Electromagnetic waves have, as light and radio waves, been recurring examples for many of the phenomena that we have met throughout this book, from reflection and refraction to diffraction and interference, and for many of the technological applications, from antireflection coatings to Doppler radar. Using Maxwell's equations of electromagnetism, we can describe in exquisite detail how each of these processes occurs; and, since in characterizing the wave by the electric field strength E we refer directly to the force that the wave will exert on a static point-like test charge, we can see quite directly the processes by which electromagnetic waves are detected. The accompanying magnetic field, and its effects and detection, require only small steps further; and even the extension of our classical treatment into a quantum-mechanical description proves to be straightforward. The detailed processes by which moving charges give rise to electromagnetic waves, however, prove to hold many subtleties, and to yield some elegant but somewhat startling results.

Our general approach throughout this book has been to determine the characteristics of wave propagation in each case from the physical mechanisms by which a disturbance at one point affects that at its neighbours.

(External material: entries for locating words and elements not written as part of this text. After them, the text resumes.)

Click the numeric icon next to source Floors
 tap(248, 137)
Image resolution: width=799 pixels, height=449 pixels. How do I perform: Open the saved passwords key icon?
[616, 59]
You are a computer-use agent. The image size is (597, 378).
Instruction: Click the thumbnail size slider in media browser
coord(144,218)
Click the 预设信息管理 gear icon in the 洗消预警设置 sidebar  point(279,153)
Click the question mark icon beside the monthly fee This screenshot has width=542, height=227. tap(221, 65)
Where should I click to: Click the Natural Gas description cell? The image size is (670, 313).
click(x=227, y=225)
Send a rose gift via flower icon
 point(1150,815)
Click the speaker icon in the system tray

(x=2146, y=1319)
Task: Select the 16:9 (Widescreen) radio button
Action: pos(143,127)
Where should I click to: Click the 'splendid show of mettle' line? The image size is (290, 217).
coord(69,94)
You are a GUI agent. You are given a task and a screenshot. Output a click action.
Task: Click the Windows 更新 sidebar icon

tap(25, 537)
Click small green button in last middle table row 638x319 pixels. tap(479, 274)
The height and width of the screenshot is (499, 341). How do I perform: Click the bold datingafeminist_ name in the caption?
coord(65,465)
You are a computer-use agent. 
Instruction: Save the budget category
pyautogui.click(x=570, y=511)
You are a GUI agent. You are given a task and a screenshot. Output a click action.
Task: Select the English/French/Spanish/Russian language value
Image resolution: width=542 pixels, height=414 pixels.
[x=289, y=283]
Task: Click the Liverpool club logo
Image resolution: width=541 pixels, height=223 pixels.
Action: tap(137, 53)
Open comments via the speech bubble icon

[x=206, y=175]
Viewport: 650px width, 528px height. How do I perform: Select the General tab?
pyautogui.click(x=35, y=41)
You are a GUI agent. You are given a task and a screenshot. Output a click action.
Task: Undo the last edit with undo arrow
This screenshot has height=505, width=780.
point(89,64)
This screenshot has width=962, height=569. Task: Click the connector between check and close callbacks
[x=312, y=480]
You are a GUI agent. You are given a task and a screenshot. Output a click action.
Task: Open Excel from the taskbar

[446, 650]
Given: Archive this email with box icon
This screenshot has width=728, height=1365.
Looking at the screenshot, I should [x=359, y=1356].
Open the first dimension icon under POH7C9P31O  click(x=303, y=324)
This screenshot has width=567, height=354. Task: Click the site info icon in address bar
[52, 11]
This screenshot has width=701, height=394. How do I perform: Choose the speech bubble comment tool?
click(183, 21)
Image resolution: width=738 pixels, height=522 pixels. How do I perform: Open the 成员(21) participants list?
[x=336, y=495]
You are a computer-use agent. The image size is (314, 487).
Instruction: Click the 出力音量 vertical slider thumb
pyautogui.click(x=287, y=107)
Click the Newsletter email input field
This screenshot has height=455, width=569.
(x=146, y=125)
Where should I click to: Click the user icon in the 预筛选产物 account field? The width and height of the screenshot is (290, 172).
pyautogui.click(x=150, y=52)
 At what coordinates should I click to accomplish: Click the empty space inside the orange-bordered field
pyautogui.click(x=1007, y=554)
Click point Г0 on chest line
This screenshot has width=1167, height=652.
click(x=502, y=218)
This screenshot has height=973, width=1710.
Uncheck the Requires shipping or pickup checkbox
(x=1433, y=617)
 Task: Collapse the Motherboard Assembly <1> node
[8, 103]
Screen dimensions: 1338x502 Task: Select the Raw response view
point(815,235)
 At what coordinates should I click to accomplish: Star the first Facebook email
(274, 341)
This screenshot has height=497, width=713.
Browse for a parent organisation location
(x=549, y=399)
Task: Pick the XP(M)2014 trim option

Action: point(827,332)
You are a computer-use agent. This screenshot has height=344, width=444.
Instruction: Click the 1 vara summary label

This allows us to write and solve a wave equation for the system, and to determine amongst other properties the phase velocity Up of the propagating wave. We showed in Section 1.3, however, that wave propagation can be approached in a different order, and that the propagation of a disturbance from an emitter to an observer or receiver may be regarded as a version of the static interaction between the source and detector when the finite propagation speed is taken into account.